Biomedical

Scientists from the City University of New York, the Memorial Sloan Kettering Cancer Center, and Weill Cornell Medicine have developed a groundbreaking approach using nanoparticles that are primarily composed of a drug and a thin peptide coating which improves solubility, enhances stability in the body, and optimizes delivery to targeted areas. In leukemia models, the nanoparticles were more effective at shrinking tumors compared to the drug alone.

A few years ago, researchers at Carnegie Mellon University made an intriguing discovery: adding a branch to the end of lipid nanoparticles' normally linear lipid tails dramatically improved messenger RNA (mRNA) delivery. Now, researchers at the University of Pennsylvania have tested branched lipids in a variety of experiments and found that these lipids reliably outperform even the lipid nanoparticles used by Moderna and Pfizer/BioNTech, the makers of the COVID-19 vaccines.

Researchers at Penn State have developed novel contrast agents that target two proteins implicated in osteoarthritis, a degenerative joint disease. By marking the proteins with the contrast agents, which comprise newly designed metal nanoprobes, the researchers can use advanced imaging, called photon-counting computed tomography, to simultaneously track separate biological processes in color, which, together, reveal more about the disease’s progression than a traditional scan.

Scientists from the University of Virginia, the University of Wisconsin-Madison, The Ohio State University, Northwestern University, the University of Tokyo, and the Sakakibara Heart Institute in Tokyo have developed a nanotechnology-based drug delivery system to save patients from repeated surgeries. The approach would allow surgeons to apply a paste of nanoparticles containing hydrogel on transplanted veins to prevent the formation of harmful blockages inside the veins.

Researchers from Caltech; the Beckman Research Institute at City of Hope in Duarte, CA; and the University of California, Los Angeles, have developed a technique for inkjet-printing arrays of special nanoparticles that enables the mass production of long-lasting wearable sweat sensors.
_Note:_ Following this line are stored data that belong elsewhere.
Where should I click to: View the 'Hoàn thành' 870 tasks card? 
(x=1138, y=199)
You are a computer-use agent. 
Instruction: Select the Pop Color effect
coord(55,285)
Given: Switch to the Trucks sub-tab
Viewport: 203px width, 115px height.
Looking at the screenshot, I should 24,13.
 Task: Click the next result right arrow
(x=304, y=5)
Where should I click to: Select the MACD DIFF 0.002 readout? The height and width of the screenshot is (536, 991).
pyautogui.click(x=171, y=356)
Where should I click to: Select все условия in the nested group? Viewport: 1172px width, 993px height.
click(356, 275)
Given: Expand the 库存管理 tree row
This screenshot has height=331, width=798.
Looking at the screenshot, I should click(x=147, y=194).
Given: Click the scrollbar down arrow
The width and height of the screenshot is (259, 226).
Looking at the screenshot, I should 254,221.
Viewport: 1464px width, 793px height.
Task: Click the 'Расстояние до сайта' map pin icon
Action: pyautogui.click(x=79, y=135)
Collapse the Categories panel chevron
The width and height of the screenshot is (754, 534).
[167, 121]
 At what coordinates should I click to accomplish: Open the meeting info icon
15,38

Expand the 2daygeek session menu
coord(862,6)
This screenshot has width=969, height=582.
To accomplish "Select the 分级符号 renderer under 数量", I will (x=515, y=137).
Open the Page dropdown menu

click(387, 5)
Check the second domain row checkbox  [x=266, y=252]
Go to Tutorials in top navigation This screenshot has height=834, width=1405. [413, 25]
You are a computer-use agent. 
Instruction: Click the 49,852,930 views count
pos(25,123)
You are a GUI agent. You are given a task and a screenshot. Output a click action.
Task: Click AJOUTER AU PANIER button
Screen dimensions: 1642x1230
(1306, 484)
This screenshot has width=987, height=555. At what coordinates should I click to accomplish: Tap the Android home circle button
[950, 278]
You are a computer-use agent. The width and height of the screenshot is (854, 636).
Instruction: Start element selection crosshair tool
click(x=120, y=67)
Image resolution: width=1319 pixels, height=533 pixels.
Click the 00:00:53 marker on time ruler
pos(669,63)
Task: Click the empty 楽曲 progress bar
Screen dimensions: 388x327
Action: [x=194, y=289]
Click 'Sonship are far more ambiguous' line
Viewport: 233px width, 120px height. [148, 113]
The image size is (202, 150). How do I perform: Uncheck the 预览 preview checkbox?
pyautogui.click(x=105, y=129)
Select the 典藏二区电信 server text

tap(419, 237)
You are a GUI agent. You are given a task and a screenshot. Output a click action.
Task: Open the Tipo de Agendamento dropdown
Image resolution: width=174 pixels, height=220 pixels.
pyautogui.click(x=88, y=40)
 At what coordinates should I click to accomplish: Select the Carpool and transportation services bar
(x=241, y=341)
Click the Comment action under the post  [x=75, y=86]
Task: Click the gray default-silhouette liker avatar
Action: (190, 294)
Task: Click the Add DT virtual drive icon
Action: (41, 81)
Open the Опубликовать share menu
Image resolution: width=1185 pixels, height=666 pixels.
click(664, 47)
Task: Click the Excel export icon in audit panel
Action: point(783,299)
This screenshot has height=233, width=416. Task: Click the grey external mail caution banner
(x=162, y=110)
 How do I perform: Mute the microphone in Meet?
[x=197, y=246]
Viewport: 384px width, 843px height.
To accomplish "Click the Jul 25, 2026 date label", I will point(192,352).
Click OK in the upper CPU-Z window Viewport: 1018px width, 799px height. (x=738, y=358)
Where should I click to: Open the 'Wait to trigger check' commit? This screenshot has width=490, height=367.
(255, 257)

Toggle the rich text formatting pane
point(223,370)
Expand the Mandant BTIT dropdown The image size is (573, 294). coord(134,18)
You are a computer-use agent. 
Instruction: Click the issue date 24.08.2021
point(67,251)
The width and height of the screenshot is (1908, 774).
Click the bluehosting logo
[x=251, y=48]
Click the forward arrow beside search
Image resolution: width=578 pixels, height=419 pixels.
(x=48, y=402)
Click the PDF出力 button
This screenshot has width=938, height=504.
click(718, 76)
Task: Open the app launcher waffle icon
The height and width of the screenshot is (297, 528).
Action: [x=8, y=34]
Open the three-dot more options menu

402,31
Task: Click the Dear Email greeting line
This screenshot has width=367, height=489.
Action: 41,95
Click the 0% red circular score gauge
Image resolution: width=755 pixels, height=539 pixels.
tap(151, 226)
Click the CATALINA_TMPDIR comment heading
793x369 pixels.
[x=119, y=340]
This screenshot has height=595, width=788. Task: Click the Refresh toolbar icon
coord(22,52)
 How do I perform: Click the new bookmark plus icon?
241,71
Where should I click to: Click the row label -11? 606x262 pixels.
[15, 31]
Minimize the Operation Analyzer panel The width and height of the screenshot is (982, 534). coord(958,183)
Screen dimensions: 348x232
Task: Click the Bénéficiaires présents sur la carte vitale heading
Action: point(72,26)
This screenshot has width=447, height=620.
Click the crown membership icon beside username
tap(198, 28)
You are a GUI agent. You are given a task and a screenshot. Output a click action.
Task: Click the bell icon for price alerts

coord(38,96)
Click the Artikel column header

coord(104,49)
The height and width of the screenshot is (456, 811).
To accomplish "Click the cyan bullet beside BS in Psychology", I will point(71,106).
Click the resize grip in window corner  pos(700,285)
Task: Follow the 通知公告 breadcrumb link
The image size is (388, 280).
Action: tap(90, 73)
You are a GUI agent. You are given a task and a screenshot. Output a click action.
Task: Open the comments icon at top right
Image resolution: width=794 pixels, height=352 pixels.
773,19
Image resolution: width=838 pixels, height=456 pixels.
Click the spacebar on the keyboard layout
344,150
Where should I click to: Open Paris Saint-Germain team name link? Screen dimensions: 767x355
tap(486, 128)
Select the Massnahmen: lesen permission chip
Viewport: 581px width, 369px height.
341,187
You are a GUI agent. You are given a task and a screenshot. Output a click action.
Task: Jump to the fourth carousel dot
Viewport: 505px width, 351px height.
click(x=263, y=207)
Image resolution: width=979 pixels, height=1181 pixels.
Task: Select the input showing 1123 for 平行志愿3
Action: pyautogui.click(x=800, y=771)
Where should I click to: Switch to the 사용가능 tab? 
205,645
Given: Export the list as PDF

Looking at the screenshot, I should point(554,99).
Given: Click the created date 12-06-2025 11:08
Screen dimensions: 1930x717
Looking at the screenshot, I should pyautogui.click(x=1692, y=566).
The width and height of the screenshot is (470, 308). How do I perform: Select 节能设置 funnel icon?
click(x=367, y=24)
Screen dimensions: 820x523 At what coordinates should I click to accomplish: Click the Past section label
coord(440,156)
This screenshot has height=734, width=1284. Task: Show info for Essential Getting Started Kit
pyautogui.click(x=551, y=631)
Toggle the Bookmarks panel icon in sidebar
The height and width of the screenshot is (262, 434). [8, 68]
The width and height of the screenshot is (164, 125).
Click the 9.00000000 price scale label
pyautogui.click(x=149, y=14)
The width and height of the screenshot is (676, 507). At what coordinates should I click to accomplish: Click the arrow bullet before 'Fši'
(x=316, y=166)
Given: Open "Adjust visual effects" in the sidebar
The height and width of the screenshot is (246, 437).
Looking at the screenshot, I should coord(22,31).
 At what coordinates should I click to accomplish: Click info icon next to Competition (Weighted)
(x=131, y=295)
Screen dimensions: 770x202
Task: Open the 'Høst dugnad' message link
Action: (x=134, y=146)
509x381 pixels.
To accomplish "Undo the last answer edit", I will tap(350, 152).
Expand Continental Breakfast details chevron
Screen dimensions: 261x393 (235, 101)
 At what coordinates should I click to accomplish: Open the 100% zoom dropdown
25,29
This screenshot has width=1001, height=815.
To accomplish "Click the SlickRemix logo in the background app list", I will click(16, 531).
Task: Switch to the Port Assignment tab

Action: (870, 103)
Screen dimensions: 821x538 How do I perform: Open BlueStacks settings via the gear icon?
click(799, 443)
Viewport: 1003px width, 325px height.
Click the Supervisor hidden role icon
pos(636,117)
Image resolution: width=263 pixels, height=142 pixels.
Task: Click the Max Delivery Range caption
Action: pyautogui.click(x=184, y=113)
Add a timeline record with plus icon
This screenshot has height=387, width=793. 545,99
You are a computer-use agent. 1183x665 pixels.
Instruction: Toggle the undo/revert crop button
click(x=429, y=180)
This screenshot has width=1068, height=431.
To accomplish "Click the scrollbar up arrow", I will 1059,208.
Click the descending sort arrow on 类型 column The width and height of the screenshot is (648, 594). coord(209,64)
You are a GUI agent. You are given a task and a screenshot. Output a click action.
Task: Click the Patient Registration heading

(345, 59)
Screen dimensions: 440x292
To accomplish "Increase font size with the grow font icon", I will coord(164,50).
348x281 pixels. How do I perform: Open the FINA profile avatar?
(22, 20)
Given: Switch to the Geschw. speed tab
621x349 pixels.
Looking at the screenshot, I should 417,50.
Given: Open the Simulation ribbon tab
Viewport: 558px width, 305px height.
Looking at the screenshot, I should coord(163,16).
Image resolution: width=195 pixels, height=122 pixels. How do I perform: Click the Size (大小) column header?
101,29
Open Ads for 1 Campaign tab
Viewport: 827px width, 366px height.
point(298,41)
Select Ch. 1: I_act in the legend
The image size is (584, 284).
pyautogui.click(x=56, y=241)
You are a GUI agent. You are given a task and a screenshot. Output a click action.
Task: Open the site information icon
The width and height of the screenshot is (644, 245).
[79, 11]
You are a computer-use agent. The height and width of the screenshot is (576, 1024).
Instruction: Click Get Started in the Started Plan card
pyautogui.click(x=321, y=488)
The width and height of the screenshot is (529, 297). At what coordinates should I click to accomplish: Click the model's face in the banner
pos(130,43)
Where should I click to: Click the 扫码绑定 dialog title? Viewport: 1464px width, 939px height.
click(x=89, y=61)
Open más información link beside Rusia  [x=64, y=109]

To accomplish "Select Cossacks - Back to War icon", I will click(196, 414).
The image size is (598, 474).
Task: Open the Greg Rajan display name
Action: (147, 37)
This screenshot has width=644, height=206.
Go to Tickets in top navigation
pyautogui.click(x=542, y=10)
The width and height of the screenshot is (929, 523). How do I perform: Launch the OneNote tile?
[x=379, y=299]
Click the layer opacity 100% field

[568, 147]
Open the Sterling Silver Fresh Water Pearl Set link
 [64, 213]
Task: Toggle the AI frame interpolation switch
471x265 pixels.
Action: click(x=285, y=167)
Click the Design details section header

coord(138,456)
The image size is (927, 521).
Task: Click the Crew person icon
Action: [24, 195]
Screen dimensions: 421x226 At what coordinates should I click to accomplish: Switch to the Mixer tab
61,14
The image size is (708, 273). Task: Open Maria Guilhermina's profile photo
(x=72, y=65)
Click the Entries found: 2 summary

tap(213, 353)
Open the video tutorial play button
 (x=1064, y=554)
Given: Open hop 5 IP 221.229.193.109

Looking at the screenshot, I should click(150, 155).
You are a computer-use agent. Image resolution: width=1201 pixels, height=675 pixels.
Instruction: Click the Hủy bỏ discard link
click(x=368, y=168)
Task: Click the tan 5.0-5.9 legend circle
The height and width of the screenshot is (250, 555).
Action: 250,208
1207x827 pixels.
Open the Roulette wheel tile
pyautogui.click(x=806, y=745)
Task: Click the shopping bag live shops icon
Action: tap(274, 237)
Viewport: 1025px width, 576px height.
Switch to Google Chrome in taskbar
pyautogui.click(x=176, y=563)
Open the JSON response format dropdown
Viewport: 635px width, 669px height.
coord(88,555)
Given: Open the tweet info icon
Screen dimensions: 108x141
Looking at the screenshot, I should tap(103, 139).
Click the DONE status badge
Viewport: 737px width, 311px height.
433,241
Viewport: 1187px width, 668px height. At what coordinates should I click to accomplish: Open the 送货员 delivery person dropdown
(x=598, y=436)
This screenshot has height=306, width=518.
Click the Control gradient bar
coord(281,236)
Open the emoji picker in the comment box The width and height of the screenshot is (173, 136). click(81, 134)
These sensors could be used to monitor a variety of biomarkers – such as vitamins, hormones, metabolites, and medications – in real time, providing patients and their physicians with the ability to continually follow changes in the levels of those molecules.

Researchers at Southern Methodist University, the University of Texas at Arlington, the U.S. Department of Energy’s Brookhaven National Laboratory, and the Korea Institute of Science and Technology in Seoul have discovered a way to enhance the sensitivity of nanopores for early detection of diseases. They integrated octahedral DNA origami structures with solid-state nanopores to significantly improve the detection of proteins, especially those that are present in low concentrations. Nanopores are tiny holes that can detect individual molecules as they pass through.

Researchers at the University of Kentucky and the New York Blood Center in New York City have discovered that combining magnetic nanoparticles with ascorbic acid destroyed breast cancer cells, but only if the nanoparticles were added and went inside the cells first before the ascorbic acid was added. "This discovery underscores the significance of coordinating nanoparticles and ascorbic acid in cancer treatment,” said Sheng Tong, the scientist who led this study.

Researchers at the University of Pennsylvania have shown that lipid nanoparticles can mediate more than 100-fold greater mRNA delivery to the placenta of pregnant mice with pre-eclampsia than a lipid nanoparticle formulation approved by the U.S. Food  and Drug Administration. These lipid nanoparticles can decrease high blood pressure and increase vasodilation in these pre-eclamptic pregnant mice.

Researchers from Caltech, the University of Southern California, Santa Clara University, and the National University of Singapore have developed microrobots that decreased the size of bladder tumors in mice by delivering therapeutic drugs directly to the bladders. The microrobots incorporated magnetic nanoparticles and the therapeutic drug within the outer structure of the spheres. The magnetic nanoparticles allowed the scientists to direct the robots to a desired location using an external magnetic field.

Researchers from the University of Central Florida have developed a new technique to detect long-wave infrared photons of different wavelengths based on a nanopatterned graphene. "No present cooled or uncooled detectors offer such dynamic spectral tunability and ultrafast response," said Debashis Chanda, the scientist who led this study.